La mobilité permet de conjuguer les opportunités et les contraintes de la vie quotidienne. Elle résulte des pratiques sociales, dictées et structurées par les exigences de la vie professionnelle, personnelle ou familiale et par les aspirations de chacun. Elle dépend également du système de transport (accès aux modes, développement des infrastructures…) et de la structure spatiale qui sert de support au déplacement (centre-ville, zone péri-urbaine, campagne…). Aussi, semble-t-il impossible de fixer des critères quantitatifs précis en termes de fréquence, de distance ou de vitesse de déplacement afin de hiérarchiser les situations. Nous partons de l’hypothèse qu’en raisonnant sur des groupes socio-démographiques relativement homogènes au regard du cycle de vie et de l’activité professionnelle, il est possible d’espérer obtenir une bonne appréciation de ce qui relève du niveau de vie dans les écarts de mobilité observés. L’interprétation des inégalités de mobilité est à resituer dans le cadre de la diversité des modes de vie. La mobilité n’étant qu’un vecteur permettant d’articuler des activités situées dans l’espace et dans le temps, elle dépend de facteurs individuels (âge, activité, caractéristiques du ménage …) et collectifs (horaires de travail, d’achats, vacances scolaires…). Ainsi, les déplacements s’ordonnent selon des critères qui n’échappent pas à une certaine logique organisationnelle et qu’une approche selon la position dans le cycle de vie permettra de rationaliser.

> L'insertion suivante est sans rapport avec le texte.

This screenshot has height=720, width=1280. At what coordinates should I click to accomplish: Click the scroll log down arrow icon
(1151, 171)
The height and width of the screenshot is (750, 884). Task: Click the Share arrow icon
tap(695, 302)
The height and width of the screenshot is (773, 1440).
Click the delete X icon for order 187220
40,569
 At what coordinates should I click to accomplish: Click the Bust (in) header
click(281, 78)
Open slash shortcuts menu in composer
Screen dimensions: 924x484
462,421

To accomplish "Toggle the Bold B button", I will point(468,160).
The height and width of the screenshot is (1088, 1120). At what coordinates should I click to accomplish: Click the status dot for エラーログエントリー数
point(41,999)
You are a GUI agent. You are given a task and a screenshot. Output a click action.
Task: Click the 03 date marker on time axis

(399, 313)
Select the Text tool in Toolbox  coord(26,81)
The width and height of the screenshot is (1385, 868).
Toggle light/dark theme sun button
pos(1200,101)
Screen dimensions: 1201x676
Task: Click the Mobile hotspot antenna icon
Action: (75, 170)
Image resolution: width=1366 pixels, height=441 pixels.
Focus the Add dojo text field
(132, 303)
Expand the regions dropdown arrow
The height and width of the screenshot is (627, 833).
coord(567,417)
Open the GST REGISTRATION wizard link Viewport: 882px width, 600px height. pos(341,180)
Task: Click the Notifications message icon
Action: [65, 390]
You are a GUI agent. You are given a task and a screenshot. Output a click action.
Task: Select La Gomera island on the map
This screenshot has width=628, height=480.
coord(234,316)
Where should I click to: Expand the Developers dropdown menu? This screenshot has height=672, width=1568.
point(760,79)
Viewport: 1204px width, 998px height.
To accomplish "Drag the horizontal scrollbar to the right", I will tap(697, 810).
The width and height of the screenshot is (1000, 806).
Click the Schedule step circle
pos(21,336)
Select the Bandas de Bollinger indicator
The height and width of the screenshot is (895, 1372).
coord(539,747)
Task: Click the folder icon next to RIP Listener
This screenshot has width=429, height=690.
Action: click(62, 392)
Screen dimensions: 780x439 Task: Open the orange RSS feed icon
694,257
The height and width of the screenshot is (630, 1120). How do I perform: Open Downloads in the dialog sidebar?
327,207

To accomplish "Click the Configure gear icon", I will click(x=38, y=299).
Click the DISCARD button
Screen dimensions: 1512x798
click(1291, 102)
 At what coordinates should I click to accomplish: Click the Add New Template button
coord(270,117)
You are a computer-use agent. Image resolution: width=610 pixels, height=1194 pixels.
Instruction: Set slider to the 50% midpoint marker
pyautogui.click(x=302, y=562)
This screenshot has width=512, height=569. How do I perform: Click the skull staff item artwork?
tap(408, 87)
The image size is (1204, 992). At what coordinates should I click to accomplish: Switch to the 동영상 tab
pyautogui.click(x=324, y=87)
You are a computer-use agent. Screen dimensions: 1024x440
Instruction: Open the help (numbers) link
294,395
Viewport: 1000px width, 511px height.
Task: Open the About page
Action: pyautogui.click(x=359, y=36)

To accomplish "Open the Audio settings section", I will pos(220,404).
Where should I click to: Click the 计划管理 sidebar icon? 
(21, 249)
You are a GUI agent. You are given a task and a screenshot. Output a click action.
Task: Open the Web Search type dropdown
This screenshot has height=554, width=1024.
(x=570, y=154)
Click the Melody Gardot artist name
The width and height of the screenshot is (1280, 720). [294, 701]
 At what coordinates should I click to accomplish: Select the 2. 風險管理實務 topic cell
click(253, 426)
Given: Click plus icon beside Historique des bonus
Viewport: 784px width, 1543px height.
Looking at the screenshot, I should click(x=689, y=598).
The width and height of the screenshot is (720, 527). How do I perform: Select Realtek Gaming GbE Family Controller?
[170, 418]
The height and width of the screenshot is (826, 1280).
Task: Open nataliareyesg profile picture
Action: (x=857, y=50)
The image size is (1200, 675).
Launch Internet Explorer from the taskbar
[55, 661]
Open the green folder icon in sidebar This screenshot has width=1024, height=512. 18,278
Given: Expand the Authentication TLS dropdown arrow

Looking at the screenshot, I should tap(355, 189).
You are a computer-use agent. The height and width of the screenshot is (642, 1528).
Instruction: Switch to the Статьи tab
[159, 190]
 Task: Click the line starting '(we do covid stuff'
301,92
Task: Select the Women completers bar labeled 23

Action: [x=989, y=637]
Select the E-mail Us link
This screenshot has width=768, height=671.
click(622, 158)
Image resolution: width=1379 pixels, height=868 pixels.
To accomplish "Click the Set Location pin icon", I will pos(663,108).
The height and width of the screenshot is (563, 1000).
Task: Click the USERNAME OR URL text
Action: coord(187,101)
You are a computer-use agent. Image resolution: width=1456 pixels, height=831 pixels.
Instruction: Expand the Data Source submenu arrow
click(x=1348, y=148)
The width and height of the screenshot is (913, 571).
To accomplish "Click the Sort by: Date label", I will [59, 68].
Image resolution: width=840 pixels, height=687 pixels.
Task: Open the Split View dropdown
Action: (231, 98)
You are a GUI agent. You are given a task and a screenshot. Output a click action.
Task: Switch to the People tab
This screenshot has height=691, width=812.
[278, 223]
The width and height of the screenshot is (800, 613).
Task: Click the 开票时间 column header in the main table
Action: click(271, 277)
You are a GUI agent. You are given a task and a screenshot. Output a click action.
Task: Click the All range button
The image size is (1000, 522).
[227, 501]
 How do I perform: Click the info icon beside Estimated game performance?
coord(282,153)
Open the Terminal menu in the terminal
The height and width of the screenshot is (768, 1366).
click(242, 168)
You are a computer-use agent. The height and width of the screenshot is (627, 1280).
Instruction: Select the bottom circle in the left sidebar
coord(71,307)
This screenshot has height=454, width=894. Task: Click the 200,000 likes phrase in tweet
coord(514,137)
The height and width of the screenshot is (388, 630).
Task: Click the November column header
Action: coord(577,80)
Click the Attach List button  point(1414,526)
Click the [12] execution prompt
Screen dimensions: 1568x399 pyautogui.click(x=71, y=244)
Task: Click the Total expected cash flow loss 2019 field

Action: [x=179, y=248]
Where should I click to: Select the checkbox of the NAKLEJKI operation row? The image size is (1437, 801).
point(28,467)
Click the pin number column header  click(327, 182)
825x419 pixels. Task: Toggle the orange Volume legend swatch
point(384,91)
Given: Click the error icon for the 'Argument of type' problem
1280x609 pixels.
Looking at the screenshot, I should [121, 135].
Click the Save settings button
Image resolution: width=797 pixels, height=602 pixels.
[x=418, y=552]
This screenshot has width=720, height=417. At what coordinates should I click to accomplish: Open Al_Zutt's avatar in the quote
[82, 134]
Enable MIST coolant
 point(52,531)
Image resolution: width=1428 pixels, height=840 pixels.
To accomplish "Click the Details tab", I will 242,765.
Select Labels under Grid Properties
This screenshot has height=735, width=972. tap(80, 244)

En l’absence de définition stabilisée, les inégalités de mobilité seront donc définies comme les différences de niveaux et de comportements de mobilité entre les individus situés en bas de l’échelle sociale et ceux qui se situent au-dessus. La position sociale est une caractéristique qui ne peut être mesurée qu’imparfaitement à l’aide de divers critères de substitution tels que le revenu, le degré d’instruction, la profession, le patrimoine… Compte tenu des informations dont nous disposons, la position sociale des individus sera appréhendée grâce au revenu par unité de consommation (uc) du ménage de rattachement. Croisée avec le niveau d’études, cette information aurait permis d’obtenir une meilleure approximation de la situation sociale. Cependant, une fois la position dans le cycle de vie déterminée, cette opération conduit à des sous-groupes de faible taille et donc peu représentatifs.

L’identification des inégalités de mobilité consistera donc à mesurer des écarts de mobilité entre des individus classés selon leur revenu par UC et à mettre en parallèle le degré de concentration de ces niveaux avec la concentration des revenus. Pour ce faire deux types d’indicateurs seront mobilisés : le rapport entre quintiles extrêmes (Q5/Q1) et les indices de concentration calculés sur les niveaux de mobilité en classant les individus par ordre croissant de revenu par uc. Nous serons alors en mesure d’analyser comment les inégalités qui affectent la distribution des revenus, se répercutent sur les niveaux et les comportements de mobilité. Le processus de co-détermination entre mobilité et position sociale sera principalement abordé dans ce sens.